Hello Vanderfolks,
I just had the form rollers on my No. 4 recovered. A very nice gentleman from RotaDyne came to my house to pick up the old ones. He took the whole assembly with him, and they shipped everything back disassembled. I’ve looked through the archives for instructions on putting things back together, but I couldn’t find anything elementary enough for me. I have Sheets 103 and 182B from the manual, but I was hoping to find some step-by-step instructions, or even an exploded view. Is there anything like that out there?
I have one question about Sheet 182B. It says, “4 nyliners are required per bearing bar. 8 per machine….” All I ever had on the form roller assembly was 2 nyliners. Is there something wrong?
Also, I would appreciate your feedback on RotaDyne’s assessment of my roller situation. The rep said that my old rollers had hardness ratings of 32 and 34, and that the new rollers would be 25. He also said that the diameter of my old rollers was 2.480″, that the spec was 2.500″, and that my new rollers would be 2.520″. Did I really need new rollers?
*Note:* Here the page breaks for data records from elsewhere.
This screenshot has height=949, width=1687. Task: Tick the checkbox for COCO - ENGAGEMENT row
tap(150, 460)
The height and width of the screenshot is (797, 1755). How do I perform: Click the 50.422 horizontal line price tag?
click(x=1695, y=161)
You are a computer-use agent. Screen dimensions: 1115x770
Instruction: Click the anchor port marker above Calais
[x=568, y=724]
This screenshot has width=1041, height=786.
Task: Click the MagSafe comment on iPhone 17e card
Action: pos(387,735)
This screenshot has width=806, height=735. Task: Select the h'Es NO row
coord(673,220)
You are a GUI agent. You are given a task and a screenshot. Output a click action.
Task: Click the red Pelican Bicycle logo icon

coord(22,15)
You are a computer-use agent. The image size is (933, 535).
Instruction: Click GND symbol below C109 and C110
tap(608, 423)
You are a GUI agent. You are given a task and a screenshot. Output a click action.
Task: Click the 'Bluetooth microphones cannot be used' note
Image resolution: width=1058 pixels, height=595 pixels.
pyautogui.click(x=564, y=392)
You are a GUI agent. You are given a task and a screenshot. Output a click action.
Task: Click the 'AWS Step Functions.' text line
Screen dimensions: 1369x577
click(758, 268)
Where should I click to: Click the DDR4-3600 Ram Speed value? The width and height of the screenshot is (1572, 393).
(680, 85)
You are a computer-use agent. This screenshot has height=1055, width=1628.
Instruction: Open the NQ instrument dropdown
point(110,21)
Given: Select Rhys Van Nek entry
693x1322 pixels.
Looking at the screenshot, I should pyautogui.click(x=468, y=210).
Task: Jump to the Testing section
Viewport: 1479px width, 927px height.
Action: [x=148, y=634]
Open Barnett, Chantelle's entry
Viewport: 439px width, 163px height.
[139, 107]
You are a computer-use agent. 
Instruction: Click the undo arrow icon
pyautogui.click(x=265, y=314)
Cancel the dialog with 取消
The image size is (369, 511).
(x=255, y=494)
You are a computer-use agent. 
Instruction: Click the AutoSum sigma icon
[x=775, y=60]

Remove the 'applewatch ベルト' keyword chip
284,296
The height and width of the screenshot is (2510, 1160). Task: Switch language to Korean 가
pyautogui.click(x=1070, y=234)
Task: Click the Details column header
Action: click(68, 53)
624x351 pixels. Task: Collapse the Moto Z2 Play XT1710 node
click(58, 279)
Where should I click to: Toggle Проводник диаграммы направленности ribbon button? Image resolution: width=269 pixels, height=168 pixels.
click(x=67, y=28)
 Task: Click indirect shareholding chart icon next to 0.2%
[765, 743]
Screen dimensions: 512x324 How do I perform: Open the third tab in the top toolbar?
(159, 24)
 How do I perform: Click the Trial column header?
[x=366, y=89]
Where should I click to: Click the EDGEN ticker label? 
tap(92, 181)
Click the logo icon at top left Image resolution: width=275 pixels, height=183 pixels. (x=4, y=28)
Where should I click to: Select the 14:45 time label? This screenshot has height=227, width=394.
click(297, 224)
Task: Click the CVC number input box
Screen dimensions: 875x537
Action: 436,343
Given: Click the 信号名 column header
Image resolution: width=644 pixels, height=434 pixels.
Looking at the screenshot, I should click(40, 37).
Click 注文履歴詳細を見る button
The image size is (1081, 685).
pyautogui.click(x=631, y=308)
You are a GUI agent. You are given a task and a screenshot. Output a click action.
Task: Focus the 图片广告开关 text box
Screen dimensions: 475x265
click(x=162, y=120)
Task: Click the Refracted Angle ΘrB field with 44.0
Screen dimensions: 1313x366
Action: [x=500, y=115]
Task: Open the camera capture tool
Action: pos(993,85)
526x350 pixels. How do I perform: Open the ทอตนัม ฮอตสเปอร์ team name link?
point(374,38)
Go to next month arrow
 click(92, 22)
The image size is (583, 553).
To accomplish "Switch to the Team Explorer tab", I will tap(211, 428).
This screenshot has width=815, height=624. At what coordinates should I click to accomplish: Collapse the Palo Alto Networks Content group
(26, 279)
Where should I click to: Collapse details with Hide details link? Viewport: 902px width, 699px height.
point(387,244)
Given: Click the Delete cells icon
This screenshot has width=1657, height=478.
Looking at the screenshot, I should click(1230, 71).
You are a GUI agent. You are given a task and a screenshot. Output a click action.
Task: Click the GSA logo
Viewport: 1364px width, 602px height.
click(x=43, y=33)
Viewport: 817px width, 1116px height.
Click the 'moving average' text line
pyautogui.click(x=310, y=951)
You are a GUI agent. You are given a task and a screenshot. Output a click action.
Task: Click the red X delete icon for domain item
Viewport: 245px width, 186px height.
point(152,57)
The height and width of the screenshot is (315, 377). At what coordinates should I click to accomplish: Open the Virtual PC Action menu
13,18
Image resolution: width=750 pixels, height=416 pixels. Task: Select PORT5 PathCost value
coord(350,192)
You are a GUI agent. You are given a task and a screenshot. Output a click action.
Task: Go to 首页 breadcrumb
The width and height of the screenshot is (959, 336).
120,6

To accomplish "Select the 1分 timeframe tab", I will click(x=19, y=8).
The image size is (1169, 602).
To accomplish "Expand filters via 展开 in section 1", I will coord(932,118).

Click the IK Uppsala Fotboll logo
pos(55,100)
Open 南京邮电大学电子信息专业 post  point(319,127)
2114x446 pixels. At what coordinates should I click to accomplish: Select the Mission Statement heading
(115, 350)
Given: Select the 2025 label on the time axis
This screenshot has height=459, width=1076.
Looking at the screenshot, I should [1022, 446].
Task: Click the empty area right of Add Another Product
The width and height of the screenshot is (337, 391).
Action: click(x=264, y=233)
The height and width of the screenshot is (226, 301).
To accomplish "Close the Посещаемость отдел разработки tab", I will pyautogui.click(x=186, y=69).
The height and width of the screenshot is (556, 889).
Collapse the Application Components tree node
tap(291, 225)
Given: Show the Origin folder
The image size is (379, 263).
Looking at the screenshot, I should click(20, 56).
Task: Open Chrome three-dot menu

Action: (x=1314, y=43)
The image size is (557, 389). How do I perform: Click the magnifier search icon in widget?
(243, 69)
I’m aiming for the best print quality possible.
Thanks so much for your help,
Barbara
Two other things to check on the No.4: the condition of the MR-110 pins and the brass clutch plate that they contact. The pins should project beyond the core ends and be somewhat rounded, if flat and worn order replacements. The clutch plate should be flat, divots may be visible from years of contact with the pins, but can be brazed.
Barbara
Did your rollers need to be replaced? Probably not. But it never hurts to replace them. I’d bet the same guy was over at my place maybe a few months before. Quite frankly, you are much better off sending your rollers to RotaDyne than trusting the commissioned rep to come out. He gets paid for that, i.e., you pay him in addition to the roller cost. He should not have taken the assembly with him. You should have disassembled that yourself, and documented for reassembly.
Rule of thumb. Precise ink film lay down with every thing else precise, form (new type, photopolymer plates), hard packing, etc., requires 25 (I request this, plus a specific formula). At 50 it’s over, the ink film will fail to split properly. I’d replace before they get anywhere near 40. If you get yourself a hardness reader, and you should, you can monitor this on a monthly basis, and they do change on a monthly basis.
Gerald
http://BielerPress.blogspot.com
Re-installing roller hardware:
1) Clean roller core ends.
2) Insert pin (MR-110) with round end out to test fit. Remove, lubricate with graphite and re-insert, aligning hole in pin with slot in core.
3) Install spring (MRS-100)
4) Install clutch block (MR-108) with crenulations facing out. Align screw hole in block with slot in core and hole in pin (MR-110).
5) Insert threaded pin (MR-109) through aligned holes. Make sure that the pin passes through the unthreaded end of clutch block first.
6) tighten pin and test assembly by pushing on MR-110, which should slide smoothly back and forth. Remove pin to lubricate lower end with graphite powder, then reassemble.
7) Install gear (MR-111) with crenulations facing the clutch block.
8) Install collar (MR-112) align set screws with dimples in roller core, and make flush roller core.
Yes, eight Nyliners are required. Two bearing retainer clips are needed for the two outer Nyliners on the non-gear side to keep them from falling out.
Vandercook & Sons originally specified a durometer of 20 and is what NA Graphics provides to their customers. Keep in mind that rollers harden over time. A reading over 30 should be replaced. I’ve found that the +/- diameter tolerance is more critical on presses with framed roller assemblies, like the No. 4, 219, etc. then on the new style “Quick Change” models like the Universal and SP series.